## Estratto
Autori: dott.A. Gizdulich, dott. F. Vicenzo

Occlusione patologica

L'occlusione patologica può essere definita come la

capacità di generare input propriocettivi che turbano la normale funzione muscolare e portano la mandibola in malposizione con il complesso mascellare del cranio. 


Che cos’è l’occlusione patologica?

Vere e proprie interferenze dentali causate da marcate malposizioni coronali così come semplici precontatti generano una risposta sensoriale, per lo più proveniente dai recettori parodontali, ma anche da tutti gli altri propriocettori stomatognatici, che informano il SNC dell'elemento di disturbo.

Sulla base di queste continue informazioni il SNC imposta un modello di funzione finalizzato ad evitare il contatto nocivo, che determina uno spostamento dell'osso mandibolare e una conseguente dislocazione condilare, di entità variabile ed assolutamente individuale: i muscoli masticatori così come quelli cervicali e ioidei, sono chiamati dunque a svolgere un lavoro aggiuntivo, dovendo operare in modo da originare e terminare ogni movimento masticatorio, fonatorio e di deglutizione integrando queste nuove informazioni.

## Dati registrati

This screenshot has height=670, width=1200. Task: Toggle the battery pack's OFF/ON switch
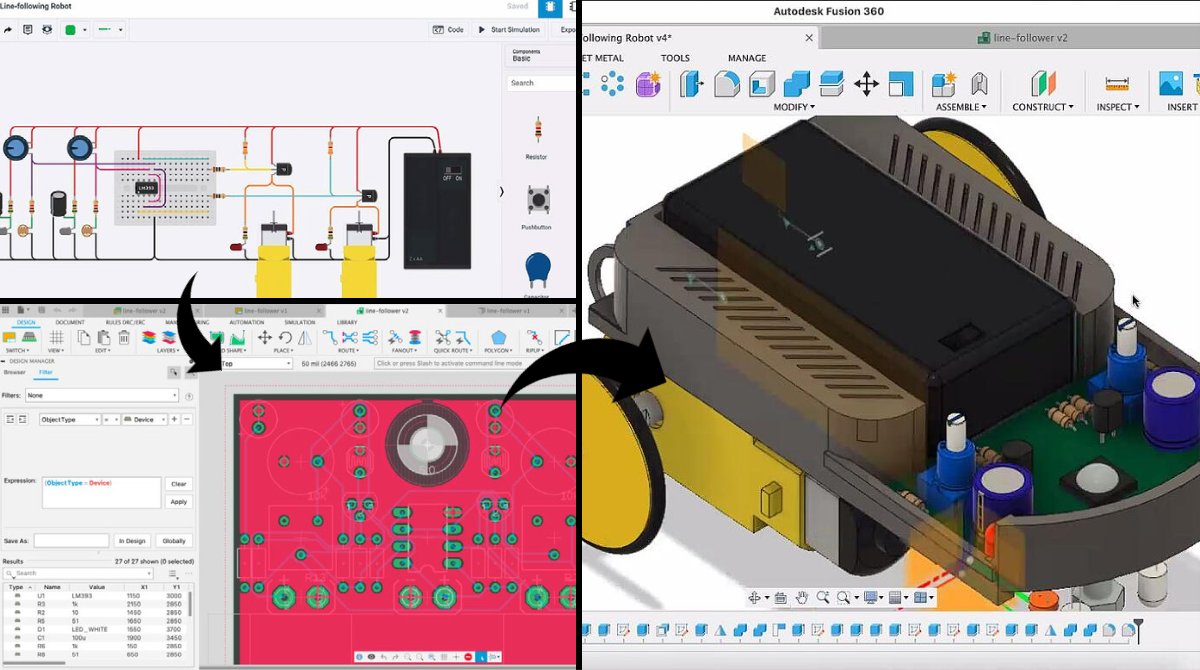click(453, 169)
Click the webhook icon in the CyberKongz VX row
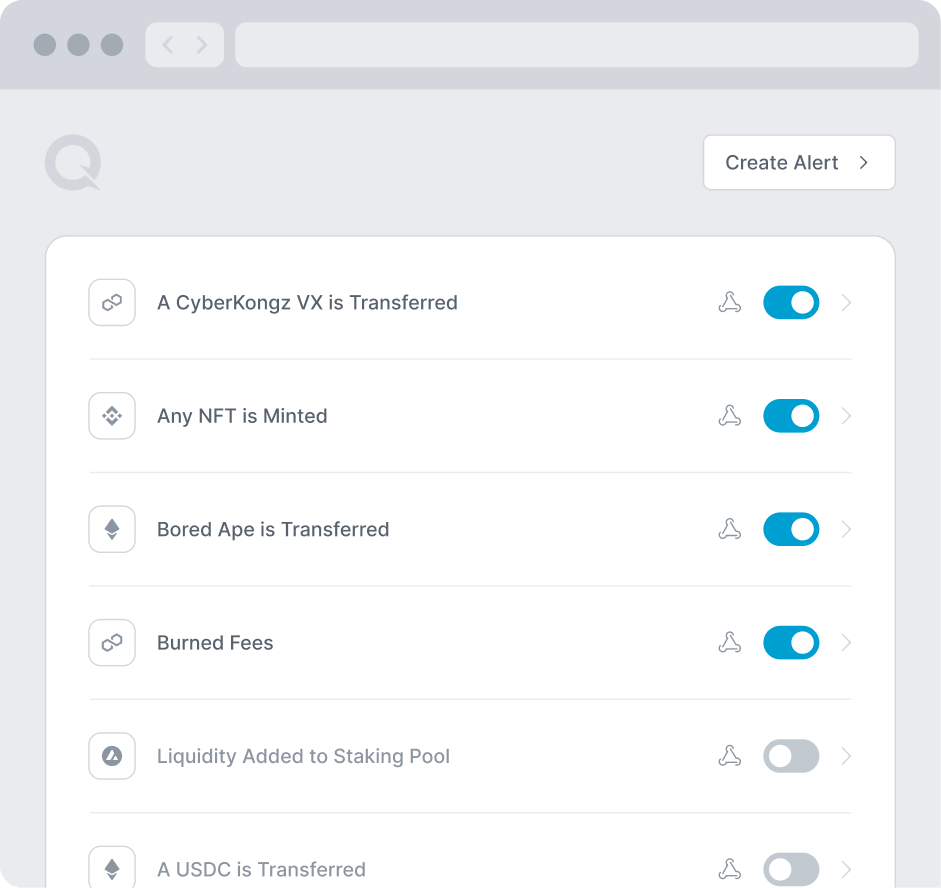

## Consegna 1
Nel testo sull'occlusione patologica, da quali recettori proviene per lo più la risposta sensoriale generata dalle interferenze dentali e dai precontatti?
## Consegna 2
Riassumi in due frasi il testo sull'occlusione patologica.
## Consegna 3
Continua il testo sull'occlusione patologica dopo la sua ultima frase.

## La tua risposta 1
Proviene per lo più dai recettori parodontali.

## La tua risposta 2
L'occlusione patologica è la capacità di generare input propriocettivi che turbano la normale funzione muscolare e portano la mandibola in malposizione rispetto al complesso mascellare del cranio. Interferenze dentali e precontatti informano il SNC, soprattutto tramite i recettori parodontali, e il SNC imposta un modello di funzione che evita il contatto nocivo spostando la mandibola e i condili, così che i muscoli masticatori, cervicali e ioidei devono svolgere un lavoro aggiuntivo.

## La tua risposta 3
Si realizza cioè un nuovo atteggiamento posturale della mandibola che dovrà essere mantenuto per tutte le 24 ore e che determinerà un ipertono muscolare di tutti i territori competenti.

Cosa rischio con l’occlusione patologica?

Il perpetuarsi di tale richiesta funzionale nel tempo dà avvio ad un sovraccarico capace di generare veri e propri danni strutturali con formazione di punti trigger miofasciali ossia di sarcomeri ipercontratti, accorciati fino a costituire dei piccoli noduli contenuti all'interno di bande muscolari, incapaci di rilasciarsi per esaurimento delle risorse energetiche.

Cosa significa meccanismo perpetuo?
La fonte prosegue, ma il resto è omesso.